New primitive mineral found in Allende meteorite
The Allende meteorite impacted in the Mexican state of Chihuahua in 1969. More than 40 years later, the meteorite continues to help scientists better understand the early stages of our solar system's evolution.
Indeed, researchers from the California Institute of Technology (Caltech) recently discovered a new mineral embedded in the space rock - one they believe to be among the oldest minerals formed in the solar system.
Dubbed panguite, the new titanium oxide is named after Pan Gu, a giant from ancient Chinese mythology who is said to have established the world by separating yin from yang to create the earth and the sky.
"Panguite is an especially exciting discovery since it is not only a new mineral, but also a material previously unknown to science," explained Chi Ma, director of the Geological and Planetary Sciences division's Analytical Facility at Caltech.
According to Ma, the Allende meteorite is the largest carbonaceous chondrite - a diverse class of primitive meteorites - ever found on our planet and is considered by many the best-studied meteorite in history.
As a result of an ongoing nanomineralogy investigation of primitive meteorites - which Ma has been leading since 2007 - 9 new minerals, including panguite, have been found in the Allende meteorite. Some of those new finds include the minerals allendeite, hexamolybdenum, tistarite, and kangite.

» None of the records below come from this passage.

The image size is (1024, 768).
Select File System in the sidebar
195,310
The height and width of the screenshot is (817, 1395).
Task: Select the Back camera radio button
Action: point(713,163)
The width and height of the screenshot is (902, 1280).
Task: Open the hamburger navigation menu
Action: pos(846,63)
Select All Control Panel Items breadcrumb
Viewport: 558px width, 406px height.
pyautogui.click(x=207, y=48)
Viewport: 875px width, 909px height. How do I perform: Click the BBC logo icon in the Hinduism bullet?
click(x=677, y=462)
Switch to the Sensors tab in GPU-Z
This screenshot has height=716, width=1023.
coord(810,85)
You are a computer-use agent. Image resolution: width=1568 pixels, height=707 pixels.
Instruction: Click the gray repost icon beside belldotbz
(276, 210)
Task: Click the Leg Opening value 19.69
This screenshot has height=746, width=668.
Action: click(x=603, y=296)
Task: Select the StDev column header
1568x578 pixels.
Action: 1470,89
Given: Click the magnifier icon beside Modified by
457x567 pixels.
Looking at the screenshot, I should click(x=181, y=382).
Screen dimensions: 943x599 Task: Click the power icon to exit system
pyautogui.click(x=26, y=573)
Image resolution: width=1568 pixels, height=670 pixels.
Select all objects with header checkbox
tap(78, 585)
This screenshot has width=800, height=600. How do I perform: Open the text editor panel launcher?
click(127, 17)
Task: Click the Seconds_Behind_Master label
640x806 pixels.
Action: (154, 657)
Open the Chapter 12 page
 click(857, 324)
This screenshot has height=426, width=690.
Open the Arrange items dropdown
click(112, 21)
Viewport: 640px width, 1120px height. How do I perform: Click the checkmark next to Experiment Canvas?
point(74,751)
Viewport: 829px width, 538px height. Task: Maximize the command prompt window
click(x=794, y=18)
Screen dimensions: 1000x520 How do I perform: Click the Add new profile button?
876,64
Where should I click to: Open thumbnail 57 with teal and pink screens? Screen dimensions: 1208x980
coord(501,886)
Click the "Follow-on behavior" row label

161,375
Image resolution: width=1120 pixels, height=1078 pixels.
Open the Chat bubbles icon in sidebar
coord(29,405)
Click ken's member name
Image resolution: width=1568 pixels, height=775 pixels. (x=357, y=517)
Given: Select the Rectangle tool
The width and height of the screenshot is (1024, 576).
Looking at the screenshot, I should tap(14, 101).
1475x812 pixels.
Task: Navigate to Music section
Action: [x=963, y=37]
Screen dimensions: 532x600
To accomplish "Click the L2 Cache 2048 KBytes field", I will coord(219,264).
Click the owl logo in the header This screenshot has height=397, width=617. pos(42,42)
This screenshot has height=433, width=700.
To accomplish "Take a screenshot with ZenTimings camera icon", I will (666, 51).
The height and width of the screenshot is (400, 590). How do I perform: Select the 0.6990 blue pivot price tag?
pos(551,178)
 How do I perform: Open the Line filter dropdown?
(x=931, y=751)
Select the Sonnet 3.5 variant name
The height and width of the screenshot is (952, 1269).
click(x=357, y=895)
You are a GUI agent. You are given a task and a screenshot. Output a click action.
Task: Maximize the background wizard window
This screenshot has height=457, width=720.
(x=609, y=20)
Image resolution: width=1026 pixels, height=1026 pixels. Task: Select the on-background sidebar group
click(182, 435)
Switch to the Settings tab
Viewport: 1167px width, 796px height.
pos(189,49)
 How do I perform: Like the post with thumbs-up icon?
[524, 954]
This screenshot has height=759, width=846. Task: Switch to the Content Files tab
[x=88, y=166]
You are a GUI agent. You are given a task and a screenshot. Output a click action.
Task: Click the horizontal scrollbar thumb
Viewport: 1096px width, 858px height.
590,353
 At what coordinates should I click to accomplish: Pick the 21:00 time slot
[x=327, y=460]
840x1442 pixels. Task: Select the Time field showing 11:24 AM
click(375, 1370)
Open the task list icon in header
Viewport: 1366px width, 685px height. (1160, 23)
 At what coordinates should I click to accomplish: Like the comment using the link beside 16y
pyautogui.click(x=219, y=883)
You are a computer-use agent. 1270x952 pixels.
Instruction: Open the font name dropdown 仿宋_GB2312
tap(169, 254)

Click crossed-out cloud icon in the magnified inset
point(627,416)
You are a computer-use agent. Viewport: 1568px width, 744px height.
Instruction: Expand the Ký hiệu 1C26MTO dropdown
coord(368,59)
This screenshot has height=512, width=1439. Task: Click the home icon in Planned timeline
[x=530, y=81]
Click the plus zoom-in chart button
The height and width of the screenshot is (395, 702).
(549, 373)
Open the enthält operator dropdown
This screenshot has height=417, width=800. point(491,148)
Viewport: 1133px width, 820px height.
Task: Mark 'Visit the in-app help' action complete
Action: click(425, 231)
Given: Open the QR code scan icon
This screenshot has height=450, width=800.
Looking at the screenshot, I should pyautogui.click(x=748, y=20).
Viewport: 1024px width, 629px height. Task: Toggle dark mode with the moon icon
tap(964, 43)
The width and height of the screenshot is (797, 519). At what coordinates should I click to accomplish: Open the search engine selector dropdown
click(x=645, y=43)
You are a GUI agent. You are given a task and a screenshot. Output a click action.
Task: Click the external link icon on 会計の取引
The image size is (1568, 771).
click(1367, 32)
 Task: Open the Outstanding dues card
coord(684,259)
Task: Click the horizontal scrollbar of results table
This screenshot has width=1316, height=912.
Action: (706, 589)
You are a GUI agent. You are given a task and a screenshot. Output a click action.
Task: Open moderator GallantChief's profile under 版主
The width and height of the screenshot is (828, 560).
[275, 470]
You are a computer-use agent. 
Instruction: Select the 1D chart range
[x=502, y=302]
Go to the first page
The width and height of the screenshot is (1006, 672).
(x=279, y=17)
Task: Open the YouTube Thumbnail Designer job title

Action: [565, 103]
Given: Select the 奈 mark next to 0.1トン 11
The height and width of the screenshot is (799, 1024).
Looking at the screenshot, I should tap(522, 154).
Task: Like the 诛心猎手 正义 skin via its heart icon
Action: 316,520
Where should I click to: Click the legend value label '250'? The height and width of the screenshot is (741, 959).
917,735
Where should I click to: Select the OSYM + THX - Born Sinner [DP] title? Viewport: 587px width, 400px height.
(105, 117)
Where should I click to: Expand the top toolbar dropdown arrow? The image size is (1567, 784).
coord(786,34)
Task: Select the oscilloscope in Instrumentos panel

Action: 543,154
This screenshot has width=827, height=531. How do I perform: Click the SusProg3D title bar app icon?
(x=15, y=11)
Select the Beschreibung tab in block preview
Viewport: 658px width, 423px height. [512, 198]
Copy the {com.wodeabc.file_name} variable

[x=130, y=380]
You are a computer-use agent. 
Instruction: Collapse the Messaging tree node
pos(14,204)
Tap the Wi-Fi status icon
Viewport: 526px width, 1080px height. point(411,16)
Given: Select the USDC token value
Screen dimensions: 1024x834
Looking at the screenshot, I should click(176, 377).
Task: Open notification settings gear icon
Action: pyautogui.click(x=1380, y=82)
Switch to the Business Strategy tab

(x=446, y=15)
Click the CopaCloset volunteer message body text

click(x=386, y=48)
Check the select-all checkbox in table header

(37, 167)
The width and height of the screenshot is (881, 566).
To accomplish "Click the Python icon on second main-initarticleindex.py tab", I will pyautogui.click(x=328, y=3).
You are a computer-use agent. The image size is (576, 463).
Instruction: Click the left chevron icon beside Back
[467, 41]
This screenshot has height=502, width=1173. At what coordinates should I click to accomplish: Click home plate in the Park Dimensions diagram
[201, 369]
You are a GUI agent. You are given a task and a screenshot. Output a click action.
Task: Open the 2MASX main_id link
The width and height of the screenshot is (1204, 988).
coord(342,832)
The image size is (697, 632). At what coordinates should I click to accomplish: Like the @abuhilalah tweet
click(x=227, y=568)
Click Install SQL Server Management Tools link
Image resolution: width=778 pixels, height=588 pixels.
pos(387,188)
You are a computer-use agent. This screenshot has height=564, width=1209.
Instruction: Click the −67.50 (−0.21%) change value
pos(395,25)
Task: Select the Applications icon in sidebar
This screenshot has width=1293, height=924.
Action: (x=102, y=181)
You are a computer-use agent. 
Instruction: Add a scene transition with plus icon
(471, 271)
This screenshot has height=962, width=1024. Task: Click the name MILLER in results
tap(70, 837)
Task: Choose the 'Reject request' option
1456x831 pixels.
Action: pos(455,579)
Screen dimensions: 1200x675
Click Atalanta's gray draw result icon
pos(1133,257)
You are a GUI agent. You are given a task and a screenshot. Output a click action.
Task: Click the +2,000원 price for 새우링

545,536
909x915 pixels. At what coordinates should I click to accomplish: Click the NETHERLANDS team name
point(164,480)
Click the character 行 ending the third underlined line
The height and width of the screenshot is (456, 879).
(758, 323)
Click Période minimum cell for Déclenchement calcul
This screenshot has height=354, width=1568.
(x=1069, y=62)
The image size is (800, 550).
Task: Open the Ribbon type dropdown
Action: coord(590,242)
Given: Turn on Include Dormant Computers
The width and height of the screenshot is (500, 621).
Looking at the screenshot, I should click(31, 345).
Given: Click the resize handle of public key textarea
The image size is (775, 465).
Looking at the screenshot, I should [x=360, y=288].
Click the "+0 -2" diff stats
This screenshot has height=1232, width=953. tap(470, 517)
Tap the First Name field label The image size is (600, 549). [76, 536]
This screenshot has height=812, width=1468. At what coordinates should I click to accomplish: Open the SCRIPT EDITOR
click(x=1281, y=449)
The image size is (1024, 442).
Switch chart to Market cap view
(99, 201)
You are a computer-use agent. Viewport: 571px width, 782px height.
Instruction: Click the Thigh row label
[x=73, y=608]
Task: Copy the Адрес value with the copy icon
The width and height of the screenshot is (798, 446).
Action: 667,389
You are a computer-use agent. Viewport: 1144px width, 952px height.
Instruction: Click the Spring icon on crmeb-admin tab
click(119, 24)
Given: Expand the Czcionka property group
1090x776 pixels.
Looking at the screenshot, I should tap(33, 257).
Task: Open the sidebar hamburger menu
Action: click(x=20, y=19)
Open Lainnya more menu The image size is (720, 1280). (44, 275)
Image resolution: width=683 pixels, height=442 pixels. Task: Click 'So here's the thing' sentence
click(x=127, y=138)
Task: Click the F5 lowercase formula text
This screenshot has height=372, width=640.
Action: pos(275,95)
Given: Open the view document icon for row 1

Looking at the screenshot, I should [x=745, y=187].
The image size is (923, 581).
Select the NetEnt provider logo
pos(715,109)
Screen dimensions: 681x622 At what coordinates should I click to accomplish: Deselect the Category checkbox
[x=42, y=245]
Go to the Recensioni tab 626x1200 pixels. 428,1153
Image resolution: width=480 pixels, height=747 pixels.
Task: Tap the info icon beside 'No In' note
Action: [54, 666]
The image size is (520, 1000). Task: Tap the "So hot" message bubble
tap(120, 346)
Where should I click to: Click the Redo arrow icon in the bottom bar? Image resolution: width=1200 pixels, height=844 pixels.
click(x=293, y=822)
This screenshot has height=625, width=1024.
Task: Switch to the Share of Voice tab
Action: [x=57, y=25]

"The intensive studies of objects in this meteorite have had a tremendous influence on current thinking about processes, timing, and chemistry in the primitive solar nebula and small planetary bodies," said Professor George Rossman.
Panguite was first observed under a scanning electron microscope in an ultra-refractory inclusion embedded in the meteorite. Refractory inclusions are among the first solid objects formed in our solar system, dating back to before the formation of Earth and the other planets. "Refractory" refers to the fact that these inclusions contain minerals that are stable at high temperatures and in extreme environments, which attests to their likely formation as primitive, high-temperature liquids produced by the solar nebula.
As Ma notes, studies of panguite and other newly discovered refractory minerals are continuing in an effort to learn more about the conditions under which they formed and subsequently evolved.
"Such investigations are essential to understand the origins of our solar system," he added.